• [Your objective]
List each line of the data in which the string "profile" appears.

• [Supplied entries]
===
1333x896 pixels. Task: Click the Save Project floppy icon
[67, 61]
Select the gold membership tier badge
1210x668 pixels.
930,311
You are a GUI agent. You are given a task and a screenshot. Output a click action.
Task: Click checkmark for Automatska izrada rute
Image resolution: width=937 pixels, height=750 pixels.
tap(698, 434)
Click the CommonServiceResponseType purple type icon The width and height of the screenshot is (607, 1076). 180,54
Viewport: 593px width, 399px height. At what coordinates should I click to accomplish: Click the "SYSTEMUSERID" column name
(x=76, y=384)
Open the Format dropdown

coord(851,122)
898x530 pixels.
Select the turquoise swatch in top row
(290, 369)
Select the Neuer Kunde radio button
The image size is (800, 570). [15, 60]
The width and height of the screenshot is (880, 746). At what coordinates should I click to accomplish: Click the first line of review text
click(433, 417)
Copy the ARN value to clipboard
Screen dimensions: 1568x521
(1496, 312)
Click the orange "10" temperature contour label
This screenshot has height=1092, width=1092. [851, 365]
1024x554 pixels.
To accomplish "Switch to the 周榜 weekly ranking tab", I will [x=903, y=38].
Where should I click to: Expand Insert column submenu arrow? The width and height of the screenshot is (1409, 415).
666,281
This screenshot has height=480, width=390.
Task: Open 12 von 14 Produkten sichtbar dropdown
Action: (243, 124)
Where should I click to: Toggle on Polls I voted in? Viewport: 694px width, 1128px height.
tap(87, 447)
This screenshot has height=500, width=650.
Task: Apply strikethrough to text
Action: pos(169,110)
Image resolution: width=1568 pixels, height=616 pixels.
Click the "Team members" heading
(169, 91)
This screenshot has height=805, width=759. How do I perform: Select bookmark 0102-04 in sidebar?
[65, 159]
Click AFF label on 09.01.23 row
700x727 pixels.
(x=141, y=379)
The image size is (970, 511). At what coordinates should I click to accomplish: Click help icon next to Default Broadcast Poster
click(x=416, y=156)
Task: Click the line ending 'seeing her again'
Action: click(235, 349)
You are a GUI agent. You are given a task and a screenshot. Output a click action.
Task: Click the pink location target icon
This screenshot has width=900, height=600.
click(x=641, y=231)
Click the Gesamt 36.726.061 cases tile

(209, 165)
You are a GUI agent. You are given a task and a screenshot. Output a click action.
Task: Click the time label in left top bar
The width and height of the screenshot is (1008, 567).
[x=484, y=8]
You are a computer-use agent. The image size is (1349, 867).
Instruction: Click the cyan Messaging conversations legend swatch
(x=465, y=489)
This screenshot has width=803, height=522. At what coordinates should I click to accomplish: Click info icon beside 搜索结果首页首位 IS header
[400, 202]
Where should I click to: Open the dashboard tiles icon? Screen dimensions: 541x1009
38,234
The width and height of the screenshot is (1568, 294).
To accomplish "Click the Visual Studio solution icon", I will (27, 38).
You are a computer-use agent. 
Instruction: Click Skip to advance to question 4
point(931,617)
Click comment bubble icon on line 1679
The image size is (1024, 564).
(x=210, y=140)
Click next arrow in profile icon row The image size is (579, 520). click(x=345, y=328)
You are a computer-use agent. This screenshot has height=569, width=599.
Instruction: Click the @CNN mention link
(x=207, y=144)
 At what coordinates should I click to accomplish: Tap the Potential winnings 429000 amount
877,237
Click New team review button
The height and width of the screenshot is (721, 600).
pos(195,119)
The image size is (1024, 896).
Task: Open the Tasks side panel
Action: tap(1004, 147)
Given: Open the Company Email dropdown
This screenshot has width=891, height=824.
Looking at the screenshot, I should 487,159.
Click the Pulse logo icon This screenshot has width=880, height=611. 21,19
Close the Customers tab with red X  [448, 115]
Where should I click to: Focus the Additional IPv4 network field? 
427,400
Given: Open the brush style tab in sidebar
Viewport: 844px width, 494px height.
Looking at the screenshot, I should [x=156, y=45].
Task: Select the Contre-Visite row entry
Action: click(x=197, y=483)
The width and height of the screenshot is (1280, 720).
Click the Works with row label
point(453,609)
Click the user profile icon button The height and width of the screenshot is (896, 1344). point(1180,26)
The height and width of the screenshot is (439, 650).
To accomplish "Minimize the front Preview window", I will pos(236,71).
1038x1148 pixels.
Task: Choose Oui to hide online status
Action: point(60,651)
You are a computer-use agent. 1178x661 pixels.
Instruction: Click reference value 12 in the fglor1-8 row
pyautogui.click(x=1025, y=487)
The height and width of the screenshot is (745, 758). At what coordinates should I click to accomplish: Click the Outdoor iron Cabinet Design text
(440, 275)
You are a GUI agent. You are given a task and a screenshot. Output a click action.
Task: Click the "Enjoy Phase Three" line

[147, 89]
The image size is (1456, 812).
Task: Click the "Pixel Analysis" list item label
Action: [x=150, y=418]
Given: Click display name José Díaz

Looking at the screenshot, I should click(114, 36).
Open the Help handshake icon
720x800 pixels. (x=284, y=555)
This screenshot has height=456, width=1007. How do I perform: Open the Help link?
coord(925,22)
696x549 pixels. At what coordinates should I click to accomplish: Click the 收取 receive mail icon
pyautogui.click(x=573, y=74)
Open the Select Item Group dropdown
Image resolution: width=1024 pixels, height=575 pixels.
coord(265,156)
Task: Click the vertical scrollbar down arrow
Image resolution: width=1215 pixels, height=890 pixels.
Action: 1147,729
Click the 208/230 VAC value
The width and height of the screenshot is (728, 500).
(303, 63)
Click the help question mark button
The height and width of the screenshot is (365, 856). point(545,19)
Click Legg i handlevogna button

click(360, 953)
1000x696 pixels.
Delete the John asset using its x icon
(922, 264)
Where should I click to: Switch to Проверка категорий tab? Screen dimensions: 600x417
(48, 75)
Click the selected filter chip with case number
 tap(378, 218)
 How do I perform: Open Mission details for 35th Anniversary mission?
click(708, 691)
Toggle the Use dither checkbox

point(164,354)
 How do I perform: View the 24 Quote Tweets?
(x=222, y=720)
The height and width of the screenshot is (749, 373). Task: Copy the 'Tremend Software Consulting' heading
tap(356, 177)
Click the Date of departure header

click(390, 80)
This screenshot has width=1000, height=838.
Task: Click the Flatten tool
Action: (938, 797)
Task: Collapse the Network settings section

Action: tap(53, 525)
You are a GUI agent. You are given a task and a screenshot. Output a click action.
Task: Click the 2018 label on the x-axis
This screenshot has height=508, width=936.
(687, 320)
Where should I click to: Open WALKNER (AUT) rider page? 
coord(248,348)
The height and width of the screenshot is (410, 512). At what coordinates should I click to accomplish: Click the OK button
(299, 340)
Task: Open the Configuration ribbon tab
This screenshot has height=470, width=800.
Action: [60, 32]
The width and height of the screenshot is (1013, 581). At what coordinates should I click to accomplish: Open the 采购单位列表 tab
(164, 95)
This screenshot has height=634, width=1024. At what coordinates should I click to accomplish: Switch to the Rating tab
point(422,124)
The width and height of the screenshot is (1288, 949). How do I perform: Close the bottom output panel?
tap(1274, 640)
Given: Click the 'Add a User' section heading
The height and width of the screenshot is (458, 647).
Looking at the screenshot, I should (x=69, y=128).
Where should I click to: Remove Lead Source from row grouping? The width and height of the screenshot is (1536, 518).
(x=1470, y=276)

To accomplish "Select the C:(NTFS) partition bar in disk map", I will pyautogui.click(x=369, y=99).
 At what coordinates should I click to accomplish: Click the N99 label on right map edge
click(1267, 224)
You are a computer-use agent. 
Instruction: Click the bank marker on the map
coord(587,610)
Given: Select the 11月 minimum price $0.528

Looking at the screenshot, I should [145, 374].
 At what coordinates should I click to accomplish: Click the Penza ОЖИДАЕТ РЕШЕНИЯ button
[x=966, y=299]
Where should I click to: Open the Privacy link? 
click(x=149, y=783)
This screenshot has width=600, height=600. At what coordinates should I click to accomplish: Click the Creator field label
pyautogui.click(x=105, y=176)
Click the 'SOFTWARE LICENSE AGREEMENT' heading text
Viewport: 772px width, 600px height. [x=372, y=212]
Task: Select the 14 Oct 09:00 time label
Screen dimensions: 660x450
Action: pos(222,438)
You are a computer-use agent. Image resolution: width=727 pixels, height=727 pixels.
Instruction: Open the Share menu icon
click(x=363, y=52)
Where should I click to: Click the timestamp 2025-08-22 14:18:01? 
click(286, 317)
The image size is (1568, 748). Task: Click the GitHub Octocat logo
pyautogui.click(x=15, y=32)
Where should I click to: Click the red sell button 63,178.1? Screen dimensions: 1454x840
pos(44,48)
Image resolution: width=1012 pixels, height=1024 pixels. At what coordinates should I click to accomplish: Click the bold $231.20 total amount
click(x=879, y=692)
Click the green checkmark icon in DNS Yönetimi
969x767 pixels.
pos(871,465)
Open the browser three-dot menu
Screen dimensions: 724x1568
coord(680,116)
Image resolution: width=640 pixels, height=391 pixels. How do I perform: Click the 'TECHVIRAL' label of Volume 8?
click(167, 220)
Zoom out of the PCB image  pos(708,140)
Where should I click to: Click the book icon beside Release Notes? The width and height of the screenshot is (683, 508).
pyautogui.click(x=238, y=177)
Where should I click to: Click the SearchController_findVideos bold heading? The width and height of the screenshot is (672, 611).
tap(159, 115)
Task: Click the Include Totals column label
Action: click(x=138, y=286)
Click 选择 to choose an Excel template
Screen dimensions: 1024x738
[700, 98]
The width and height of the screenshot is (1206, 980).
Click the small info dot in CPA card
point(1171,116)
===
• [Your solution]
Click next arrow in profile icon row The image size is (579, 520). click(x=345, y=328)
Click the user profile icon button The height and width of the screenshot is (896, 1344). point(1180,26)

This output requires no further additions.